We all have chores we loathe doing. I hate washing dishes.
Yes, we have a dishwasher, but it doesn't do a good job. I've never met one such machine that did. Nearly half of everything that goes into the dishwasher has to be washed again. I generally consider using it a waste of time and energy.
For many writers, editing is that detested chore. However, just like washing the dishes (and cleaning the toilet), it is necessary ... and for much the same reasons.
The analogy of the dishwasher also applies to editing software. Programs such as Autocrit, ProWritingAid, PerfectIt, and Grammarly may be helpful, but they'll result in a document still needing to be cleaned up. Such programs not only miss "dirt," but they also introduce errors (i.e., depositing "dirt") into the document.

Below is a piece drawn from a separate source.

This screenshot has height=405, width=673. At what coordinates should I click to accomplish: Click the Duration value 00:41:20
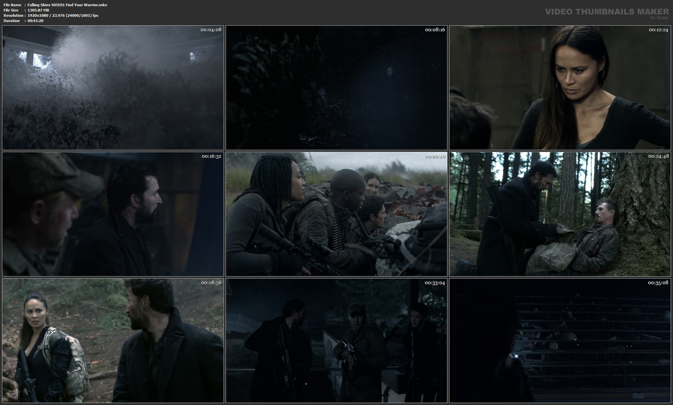36,21
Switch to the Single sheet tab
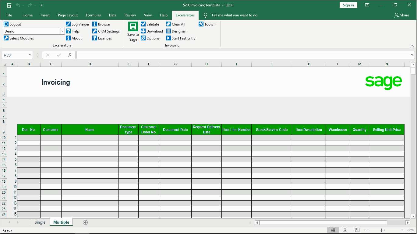The image size is (417, 234). (40, 222)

Editing software does not and cannot distinguish nuance or context. It can't detect plot holes or inconsistencies, such as when your protagonist has green eyes on page 17 and blue eyes on page 132. As one person put it so eloquently, editing software knows rules, not context. It does not understand when effectiveness trumps the rules.
Many writers who rely exclusively on editing programs miss the above point. Or, if they know it, often state they cannot afford professional editing.
Another wise person—also a freelance editor—noted that people save up for large expenses important to them: the downpayment for a house or car, new furniture or a large appliance, an engagement ring, or something else. If your book is important to you, isn't it worth saving up to afford editing to make it as good as it can be?